Griechenland reicht diplomatischen Protest bei der Türkei zu Ägäis-Meeresparks und Raumplanung ein
Die griechische Botschaft in Ankara überreichte der Türkei am 3. September 2026 eine Protestnote und wies türkische Dekrete zu Meeresparks und Raumplanung als rechtlich ungültig über dem griechischen Festlandsockel zurück.
Formeller Protest in Ankara übergeben
Am 3. September 2026 überreichte die griechische Botschaft in Ankara dem türkischen Außenministerium eine formelle diplomatische Protestnote auf direkte Anweisung des griechischen Außenministers. Die Note betraf zwei separate Maßnahmen der türkischen Behörden im Zusammenhang mit dem Meeresraum in der Ägäis. Konkret erhob Athen Einspruch gegen öffentliche Erklärungen türkischer Beamter zu besonderen Raumordnungsrahmen sowie gegen Präsidialdekrete, die am 15. August 2026 erlassen wurden. Mit diesen Dekreten wies die türkische Präsidentschaft offiziell zwei nationale Meeresparks in den umliegenden Gewässern aus. Griechische diplomatische Quellen bezeichneten die diesen Verwaltungsschritten zugrunde liegenden türkischen Behauptungen als willkürlich, unbegründet und jeder rechtlichen Grundlage nach internationalem Recht entbehrend.
Gegenseitiger Austausch von Verbalnoten
Während des diplomatischen Treffens zur Übergabe des griechischen Protests überreichten Beamte des türkischen Außenministeriums ihrerseits Verbalnoten als Antwort. Nach Angaben griechischer diplomatischer Quellen enthielten die türkischen Noten keine neuen rechtlichen Argumente, sondern wiederholten lediglich Positionen und Behauptungen, die Ankara bereits in früheren öffentlichen Ankündigungen dargelegt hatte. Der Austausch bestätigte die anhaltende Meinungsverschiedenheit zwischen Athen und Ankara über maritime Raumordnungsrahmen und Regulierungsbefugnisse in der Region. Griechische Beamte betonten, dass die Berufung Ankaras auf wiederholte öffentliche Behauptungen keine rechtliche Gültigkeit für einseitige maritime Planungsmaßnahmen begründen könne.
- Türkei erlässt Präsidialdekrete zur Ausweisung zweier nationaler Meeresparks
- Griechenland übergibt dem türkischen Außenministerium in Ankara eine formelle Protestnote
Rechtsstreitigkeiten über Souveränität und Festlandsockel
Der wichtigste rechtliche Einwand Griechenlands betrifft die geografische Ausdehnung der türkischen Meeresparks und deren Überschneidung mit griechischen Hoheitsgebieten. Griechische Diplomaten erklärten, dass die Ausweisung nationaler Meeresparks durch die Türkei nichtig, ungültig und rechtlich wirkungslos sei, soweit die Zonen außerhalb der türkischen Gerichtsbarkeit lägen und in Gebiete des griechischen Festlandsockels hineinreichten. Athen bekräftigte, dass die Souveränität in der Ägäis fest in etablierten internationalen Verträgen verankert sei.
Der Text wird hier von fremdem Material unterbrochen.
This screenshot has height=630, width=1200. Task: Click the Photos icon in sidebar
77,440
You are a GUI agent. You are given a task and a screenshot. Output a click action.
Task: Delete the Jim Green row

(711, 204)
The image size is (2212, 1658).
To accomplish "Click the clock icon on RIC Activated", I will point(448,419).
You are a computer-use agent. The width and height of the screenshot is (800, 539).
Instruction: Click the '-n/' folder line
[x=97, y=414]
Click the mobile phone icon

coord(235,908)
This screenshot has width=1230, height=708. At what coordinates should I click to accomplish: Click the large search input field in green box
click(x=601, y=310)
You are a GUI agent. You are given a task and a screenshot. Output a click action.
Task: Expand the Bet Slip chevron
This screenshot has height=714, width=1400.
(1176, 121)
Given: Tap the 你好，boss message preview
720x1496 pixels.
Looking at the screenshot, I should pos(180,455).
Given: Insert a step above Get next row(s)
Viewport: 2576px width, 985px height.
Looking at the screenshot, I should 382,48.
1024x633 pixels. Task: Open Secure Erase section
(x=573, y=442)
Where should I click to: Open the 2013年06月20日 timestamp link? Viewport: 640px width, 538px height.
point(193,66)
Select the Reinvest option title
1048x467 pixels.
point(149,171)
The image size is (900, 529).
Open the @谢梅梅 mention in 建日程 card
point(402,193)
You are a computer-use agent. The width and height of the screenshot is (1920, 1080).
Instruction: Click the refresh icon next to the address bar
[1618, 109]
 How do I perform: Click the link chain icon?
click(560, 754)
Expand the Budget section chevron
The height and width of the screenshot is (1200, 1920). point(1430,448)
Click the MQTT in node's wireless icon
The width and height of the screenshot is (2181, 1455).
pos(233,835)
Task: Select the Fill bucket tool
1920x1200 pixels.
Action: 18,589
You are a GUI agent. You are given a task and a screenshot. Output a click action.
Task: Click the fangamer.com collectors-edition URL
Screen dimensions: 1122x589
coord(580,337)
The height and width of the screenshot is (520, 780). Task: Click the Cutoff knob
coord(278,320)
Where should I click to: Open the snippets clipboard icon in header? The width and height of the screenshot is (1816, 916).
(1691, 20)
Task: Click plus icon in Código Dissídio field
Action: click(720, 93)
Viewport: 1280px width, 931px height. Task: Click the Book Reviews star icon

Der Souveränitätsstatus in der Ägäis wurde durch die einschlägigen internationalen Vertragstexte klar und endgültig festgelegt.
Griechische Diplomaten betonten, dass internationale Rechtsabkommen die regionalen Grenzen abschließend definierten und es keinem der beiden Staaten erlaubten, einseitige Verwaltungsbefugnisse oder Raumplanungskontrolle über den Festlandsockel des anderen auszuüben.
Unterrichtung europäischer und internationaler Partner
Zusätzlich zu der bilateralen diplomatischen Protestnote in Ankara skizzierte die griechische Regierung weitere diplomatische Schritte im Zusammenhang mit dem Seerechtsstreit. Griechische diplomatische Quellen erklärten, dass Athen die Organe der Europäischen Union und internationale Partner kontinuierlich über jede einseitige türkische Maßnahme informieren werde. Griechenland argumentiert, dass solche einseitigen Maßnahmen gegen das Völkerrecht verstoßen und direkt die griechische Souveränität und Hoheitsrechte verletzen. Griechische Diplomaten bestätigten, dass das Land diese Entwicklungen in den entsprechenden internationalen Foren vorlegen werde, und betonten, dass Umweltzonen in Meeresregionen nicht einseitig auf Gebiete angewendet werden könnten, die unter den Festlandsockel eines anderen Staates fielen.